Schon mehrfach hat sich die Sechzigjährige als Präsidentschaftskandidatin aufstellen lassen, erstmals 2011. Doch in Kamerun gab es nie faire Wahlen. Der Grossteil der Bevölkerung, die zur Hälfte unter neunzehn Jahre alt ist, hat nie einen anderen Präsidenten gehabt als Paul Biya, dessen Regime die Wahlorgane kontrolliert. «Wir betrachten diese Regierung als Diktatur», sagt Kah Walla. Deshalb boykottiert sie mittlerweile die Wahlen, setzt stattdessen auf zivilgesellschaftliches Engagement.

Auch darauf reagierte das Regime mit zuweilen gewaltsamer Repression, aber Kah Walla machte trotzdem weiter. 2014 gründete sie Stand Up for Cameroon: ein Bündnis, das nun gewissermassen auf den Tod Biyas wartet – womöglich die einzige Chance auf einen Machtwechsel. Aber so würde Kah Walla das nie sagen. Denn seit 2024 ist es in Kamerun verboten, über die Gesundheit des Präsidenten zu spekulieren.

Damals war Biya mal wieder im Privatjet in Richtung Schweiz verschwunden: In Genf kommt er regelmässig im Hotel Intercontinental unter und lässt sich medizinisch behandeln. Als mehrere Wochen nichts von ihm zu hören war, kursierte das Gerücht, er sei gestorben. «Das ist kein Geist», kommentierte das Staatsfernsehen dann Biyas Rückkehr. Wobei sich da heute viele gar nicht mehr so sicher sind. Der 92-Jährige tritt meist bloss noch zur Neujahrsansprache und am Nationalfeiertag vor die Bevölkerung. Oft wirkt Biya verwirrt, abwesend. Trotzdem kündigte er im Juni an, bei den Wahlen am 12. Oktober noch mal anzutreten. «The best is yet to come», schrieb er auf X: Das Beste kommt erst noch. Am Ende seiner dann achten Amtszeit wäre er 99 Jahre alt.
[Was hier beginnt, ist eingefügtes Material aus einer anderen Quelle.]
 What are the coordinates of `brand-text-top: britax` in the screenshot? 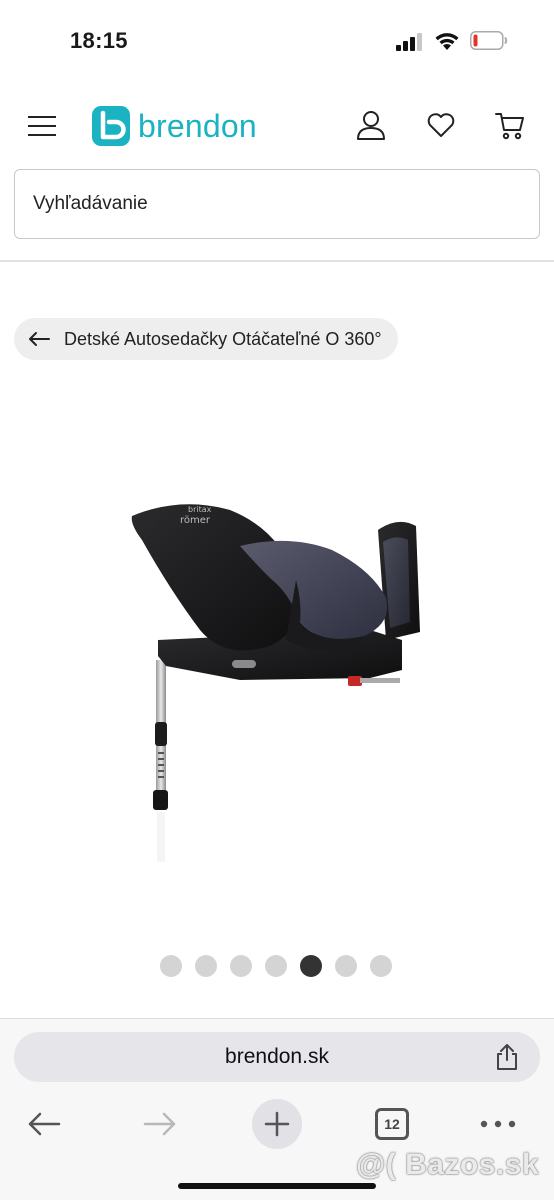 It's located at (200, 510).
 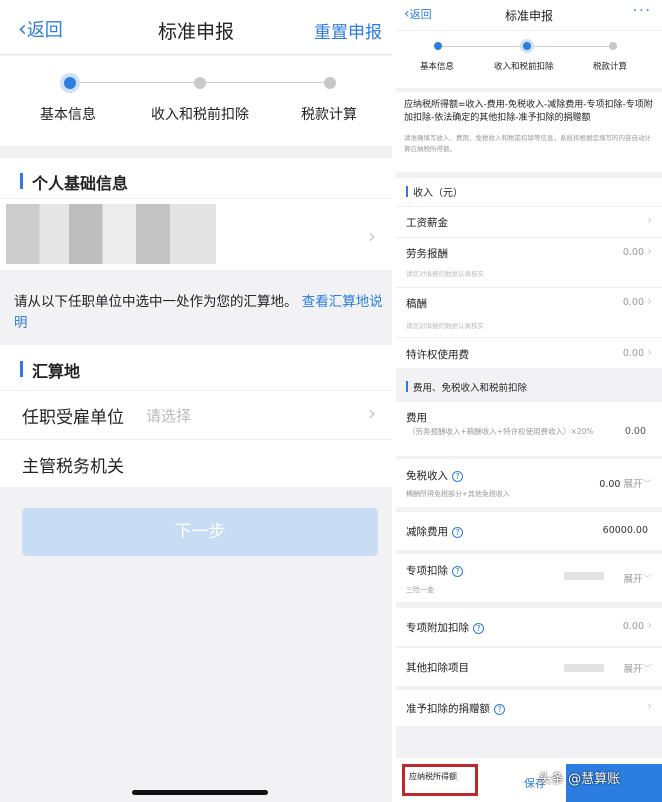 What do you see at coordinates (633, 252) in the screenshot?
I see `labor-value: 0.00` at bounding box center [633, 252].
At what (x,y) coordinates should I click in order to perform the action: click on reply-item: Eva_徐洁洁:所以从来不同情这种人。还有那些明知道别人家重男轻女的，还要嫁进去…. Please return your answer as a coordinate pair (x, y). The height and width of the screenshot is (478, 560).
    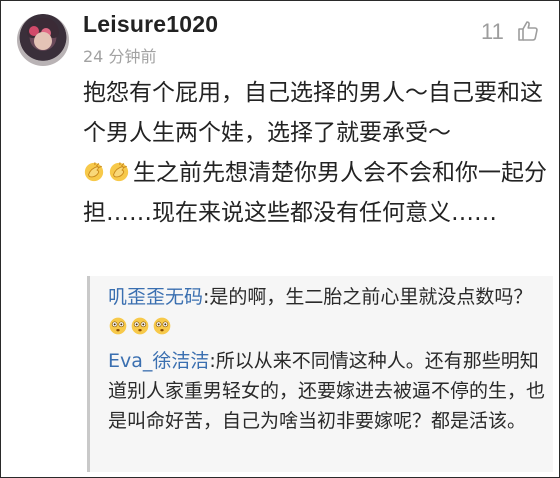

Und Biya wird auch diese Wahl wieder gewinnen, das gilt als sicher. Zu zersplittert ist die Opposition und durchsetzt von Scheinkandidaturen. Ende Juli schloss die Wahlkommission mit Maurice Kamto zudem einen der aussichtsreichsten Herausforderer aus. Als dagegen protestiert wurde, setzten die Sicherheitskräfte Tränengas ein.

Jeden Montag Ausgangssperre

Eine Wand in Marie Mamfes halbdunklem Wohnzimmer in Buea ist mit Fotos tapeziert. Auf vielen ist ihr Mann zu sehen. «Er war ein starker Mann», sagt Mamfe, «doch er hat einfach aufgegeben.» Vor einem Jahr wurde er krank; die Ärzte diagnostizierten Magenentzündungen, dann Nierenprobleme. «Ich glaube, am Ende ist er aus Frust gestorben», so Mamfe.

In Buea hat sie eine kleine Parzelle, auf der sie etwas Landwirtschaft betreiben kann. Ohne ihren Mann sei es nun aber noch schwerer durchzukommen. Zwei ihrer Töchter müssen arbeiten, nur die jüngste kann die Schule besuchen. Immerhin: Hier fühlen sie sich sicher. Zumindest in der «grünen Zone» im von der Regierung kontrollierten Westen der Stadt.

Wenige Kilometer entfernt beginnt die «rote Zone». An einem Montag im Juli liegen am Rand der Strasse Mile 16 zwei ausgebrannte Autos mit Einschusslöchern. Daneben: ein umgeknickter Strommast, ein zersprengter Marktstand. «Die Amba Boys haben mal wieder gewütet», sagt ein Polizist.

Die Milizen haben in der Region «Black Mondays» eingeführt: Immer montags verbieten sie den Menschen, ihre Wohnungen zu verlassen. Sie sollen der Gefallenen des Konflikts gedenken. Wer sich trotzdem rauswagt, riskiert sein Leben; so wie die Menschen, die in den verkohlten Autos sassen. Solche Anschläge sind Signale der Amba Boys an Paul Biya, dass sie seine Herrschaft nicht anerkennen. Und es ist nicht unwahrscheinlich, dass sie am Wahltag weitere senden werden. Gut möglich, dass das Leid in Kamerun erst endet, wenn der ewige Präsident tatsächlich ein Geist ist.